Hitting them with health warnings has proved ineffective and most teenagers have "crazy" ideas of the risks they take, the Imperial Cancer Research Fund said yesterday.

In a MORI poll of 4,500 schoolchildren aged between 11 and 16 around two-thirds of teenage smokers think the health risks from smoking are not very important despite the fact that one in two teenagers who continue to smoke will die as a result of their habit.

Asked about health risks, teenage smokers saw air pollution or pesticides in foods as being as dangerous as smoking regularly. Three-quarters ofnon-smokers, however, saw smoking as a real risk.

A third of teenage smokers also agreed with a statement that smoking cannot be all that dangerous or the Government would ban sports sponsorship by tobacco companies.

"The truth is unless [teenagers] quit smoking about half are going to kill themselves," said Professor Richard Peto, head of the Imperial Cancer Research Fund (ICRF) Cancer Studies Unit at Oxford.

The strongest influence on quitting was if their girlfriends or boyfriends wanted them to give up. The MORI survey found that 4 out of 10 smokers would try to give up if their partner wanted them to and nearly one in five would give up if their best friends quit.

Only 4 per cent said they would stop if a celebrity they admired told them to.

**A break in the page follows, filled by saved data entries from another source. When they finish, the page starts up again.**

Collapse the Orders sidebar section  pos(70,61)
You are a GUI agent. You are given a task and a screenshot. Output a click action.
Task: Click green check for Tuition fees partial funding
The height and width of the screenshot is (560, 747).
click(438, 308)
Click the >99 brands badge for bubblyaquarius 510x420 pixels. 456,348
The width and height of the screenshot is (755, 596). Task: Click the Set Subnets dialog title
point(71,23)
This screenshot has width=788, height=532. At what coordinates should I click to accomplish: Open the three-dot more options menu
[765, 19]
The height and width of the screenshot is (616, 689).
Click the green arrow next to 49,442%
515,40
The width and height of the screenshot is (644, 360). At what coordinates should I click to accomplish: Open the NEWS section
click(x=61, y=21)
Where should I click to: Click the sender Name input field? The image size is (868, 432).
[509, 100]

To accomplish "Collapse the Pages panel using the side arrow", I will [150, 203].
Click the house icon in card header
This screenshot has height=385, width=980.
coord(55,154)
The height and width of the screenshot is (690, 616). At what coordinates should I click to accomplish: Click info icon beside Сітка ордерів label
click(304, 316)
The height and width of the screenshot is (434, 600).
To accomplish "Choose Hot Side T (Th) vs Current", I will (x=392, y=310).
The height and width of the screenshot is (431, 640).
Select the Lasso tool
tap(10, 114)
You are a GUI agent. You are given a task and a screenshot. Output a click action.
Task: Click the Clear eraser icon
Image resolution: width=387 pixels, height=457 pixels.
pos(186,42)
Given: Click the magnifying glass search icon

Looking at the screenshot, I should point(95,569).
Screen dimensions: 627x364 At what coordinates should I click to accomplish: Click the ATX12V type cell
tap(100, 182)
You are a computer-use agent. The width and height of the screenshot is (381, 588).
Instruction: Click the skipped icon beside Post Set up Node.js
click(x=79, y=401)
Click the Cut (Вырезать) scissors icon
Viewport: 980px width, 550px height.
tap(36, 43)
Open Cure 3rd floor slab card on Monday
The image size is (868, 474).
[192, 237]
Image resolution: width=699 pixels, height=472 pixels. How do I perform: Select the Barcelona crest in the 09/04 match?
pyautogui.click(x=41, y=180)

The smoking-related deaths of screen idols such as Gary Cooper, John Wayne and Steve McQueen have a lasting effect on smokers' willpower. Professor Gordon McVie, director-general of the Cancer Research Campaign, said that the findings contradicted widely held preconceptions. "A lot of adults believe that young smokers would listen to celebrities' advice on quitting. But this survey shows that it's boy and girlfriends who carry the most influence . . . love really is the key to getting youngsters to quit," he said.

The other big influence for teenagers who have less disposable income than adults is price. More than half the teenagers surveyed said that a substantial increase in the price of cigarettes would discourage them from starting smoking. And 55 per cent of people who smoke todaythought that increasing the price of cigarettes to pounds 5 for 20 would deter young people from taking up the habit.

The ICRF estimates that smoking will kill around 1 million of today's teenagers and children in middle age if present smoking trends continue. A further million will die through tobacco in old age.

The charities called for the Government to reconsider banning tobacco advertising because while teenagers claim not to be influenced by it, - only 22 per cent of smokers thought a ban on tobacco advertising would discourage them from smoking. The survey revealed that Benson & Hedges, the most heavily advertised UK brand, is by far the preferred choice of young smokers. A regional analysis of brands smoked shows that youngsters tend to buy the brands that are advertised locally. Benson & Hedges, which is advertised in the south, was chosen by 59 per cent of teenagers.

Pamela Furness, the chief executive of ASH, the anti-smoking lobby, said: "If the rise in teenage smoking is to be reversed it is essential that the Government complements its policy on tax with a comprehensive tobacco advertising ban." British tobacco death rates have fallen by about a fifth since the 1970s. From the 1950s to the 1970s, Britain had the worst tobacco death rates in the world. But between the mid-1970s and mid-1980s there was a decrease of about 30 per cent in British cigarette sales.

"Unfortunately the decrease in cigarette sales has pretty well ground to a halt and the proportion of teenagers who smoke is about the same now as it was 10 years ago," Professor Peto said.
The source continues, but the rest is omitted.